Ele é presidente da Comissão de Constituição e Justiça (CCJ) da Casa Legislativa e é cotado para assumir o comando do Senado em 2025.
Um relatório da PF revelou mensagens trocadas entre o Rei do Lixo e outros investigados no inquérito. Ana Paula Magalhães de Albuquerque Lima, chefe de gabinete de Alcolumbre, foi citada. De acordo com a PF, ela facilitaria a liberação das emendas.
Moura também era responsável, como apurou o inquérito, de conectar empresários a pessoas ligadas a governos estaduais.
Além te manter contato direto com a funcionária, o Rei do Lixo teria enviado o contato de Ana Paula para o empresário Alex Parente, um dos presos na operação.
Parente teria encaminho para outro empresário detido, pedindo que ele entrasse em contato com a assessora.
A PF também menciona o Ministério Desenvolvimento e Integração Regional (MDIR), chefiado por Waldez Goes, ex-governador do Amapá. Góes teria sido indicado ao cargo por Alcolumbre.
Após o trecho acima, às 16:12:38 do dia 29/12/2023, observa-se que MARCOS MOURA é quem encaminha originalmente o contato de ANA PAULA DAVI para ALEX e ALEX repassa esse contato imediatamente para EVANDRO, quando este informa que não seria possível realizar a transferência de Programa. Tendo em vista que ANA PAULA é servidora do legislativo federal, talvez ela fosse alguém com acesso aos trâmites e capaz de orientá-los para conseguir vincular uma proposta parlamentar ao programa do Ministério do Desenvolvimento e Integração Regional, inicialmente sugerido por MARCOS MOURA
Relatório da Polícia Federal sobre a Operação Overclean, página 265
Em resposta à CNN, o senador disse confiar “plenamente” em Ana Paula.
“Eu confio plenamente nela e reajo com indignação à tentativa de relacionarem o seu nome a qualquer ilegalidade”, afirma.
O parlamentar também acrescenta que “é presidente da CCJ, ex-presidente do Senado e recebe inúmeras demandas dos estados e municípios brasileiros em diversas pautas de âmbito nacional, e isso ocorre na rotina natural do Congresso”.
A CNN procurou o União Brasil, Waldez Góes e Marcos Moura, e aguarda retorno.
Elmar Nascimento
Marcos Moura guardava em um cofre uma escritura de compra e venda de um imóvel de luxo de uma empresa da filha dele para o líder do União Brasil na Câmara dos Deputados, Elmar Nascimento (BA).
Apesar de a empresa estar em nome de Barbara Carvalho de Moura, Marcos Moura tinha procuração para administrá-la também.
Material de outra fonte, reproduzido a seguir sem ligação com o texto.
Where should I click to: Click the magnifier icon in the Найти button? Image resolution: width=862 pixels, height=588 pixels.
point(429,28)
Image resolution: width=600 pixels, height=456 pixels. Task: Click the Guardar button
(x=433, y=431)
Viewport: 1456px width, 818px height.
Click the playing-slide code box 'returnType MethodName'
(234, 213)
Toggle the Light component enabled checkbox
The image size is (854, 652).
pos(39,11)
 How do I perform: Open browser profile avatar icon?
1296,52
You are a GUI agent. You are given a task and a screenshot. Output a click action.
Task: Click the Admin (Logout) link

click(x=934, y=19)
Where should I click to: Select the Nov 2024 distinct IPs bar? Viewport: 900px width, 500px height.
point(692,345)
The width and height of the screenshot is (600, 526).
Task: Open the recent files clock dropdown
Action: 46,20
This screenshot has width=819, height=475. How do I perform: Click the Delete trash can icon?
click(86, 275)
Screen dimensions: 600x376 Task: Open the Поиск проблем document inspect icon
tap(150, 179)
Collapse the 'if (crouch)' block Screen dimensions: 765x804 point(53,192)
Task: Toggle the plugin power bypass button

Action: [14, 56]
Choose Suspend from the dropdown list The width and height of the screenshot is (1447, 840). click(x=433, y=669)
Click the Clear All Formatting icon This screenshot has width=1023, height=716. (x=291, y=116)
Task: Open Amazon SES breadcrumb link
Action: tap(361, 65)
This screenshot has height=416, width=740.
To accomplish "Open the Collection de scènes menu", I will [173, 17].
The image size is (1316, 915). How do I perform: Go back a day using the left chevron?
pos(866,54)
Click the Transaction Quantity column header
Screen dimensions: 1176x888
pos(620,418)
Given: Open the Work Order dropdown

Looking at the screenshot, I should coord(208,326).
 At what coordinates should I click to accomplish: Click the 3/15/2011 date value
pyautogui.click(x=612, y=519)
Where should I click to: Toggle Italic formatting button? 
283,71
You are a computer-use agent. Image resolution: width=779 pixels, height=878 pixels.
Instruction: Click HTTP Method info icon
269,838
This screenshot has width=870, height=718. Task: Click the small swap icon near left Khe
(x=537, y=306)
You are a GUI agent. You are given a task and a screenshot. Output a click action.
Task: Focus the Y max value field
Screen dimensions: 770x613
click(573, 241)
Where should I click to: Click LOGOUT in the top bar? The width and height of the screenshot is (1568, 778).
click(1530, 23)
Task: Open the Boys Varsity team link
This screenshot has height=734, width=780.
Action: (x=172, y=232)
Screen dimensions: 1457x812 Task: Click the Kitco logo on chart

O documento, datado de 13 de abril de 2023, detalha a transação de um apartamento de luxo no condomínio Porto Trapiche Residence, em Salvador, entre o parlamentar e a Patrimonial Moura Ltda., empresa em nome de Bárbara Carvalho de Moura Abreu, filha de Marcos Moura.
Segundo a PF, a escritura estava em uma pasta identificada com a inscrição do 13º Tabelionato de Notas de Salvador. O cofre, localizado numa sala da empresa MM Limpeza Urbana, de Moura, foi aberto pelos policiais com senha fornecida pelo próprio empresário.
A PF aponta em um documento interno obtido pela CNN que o empresário “visando ocultar os bens provenientes das práticas criminosas, se utiliza da empresa PATRIMONIAL MOURA LTDA , administrada por BARBARA CARVALHO DE MOURA ABREU, filha de Marcos Moura, que exerce atividades de administração de bens próprios”.
A CNN procurou Elmar por meio da assessoria da liderança do União Brasil na Câmara e aguarda retorno. Também procurou o advogado do rei do lixo, Antonio Vieira, mas ele não respondeu aos contatos realizados para que se posicione sobre seu cliente.
Nova Lava Jato
Como a CNN mostrou, o esquema envolvendo o rei do lixo é apontado por investigadores como uma “nova Lava Jato” dado seu potencial alcance nacional.
Uma planilha localizada pela PF mostra que o esquema atingia pelo menos 12 estados, incluindo aí São Paulo e Rio de Janeiro.
O rei do lixo está preso desde a semana passada e contratou um time estrelado de advogados influentes em cortes superiores para tentar deixar a prisão.
Quem decidirá pela sua liberdade é a desembargadora Daniele Maranhão, que está na lista tríplice para ocupar uma vaga de ministra do Superior Tribunal de Justiça.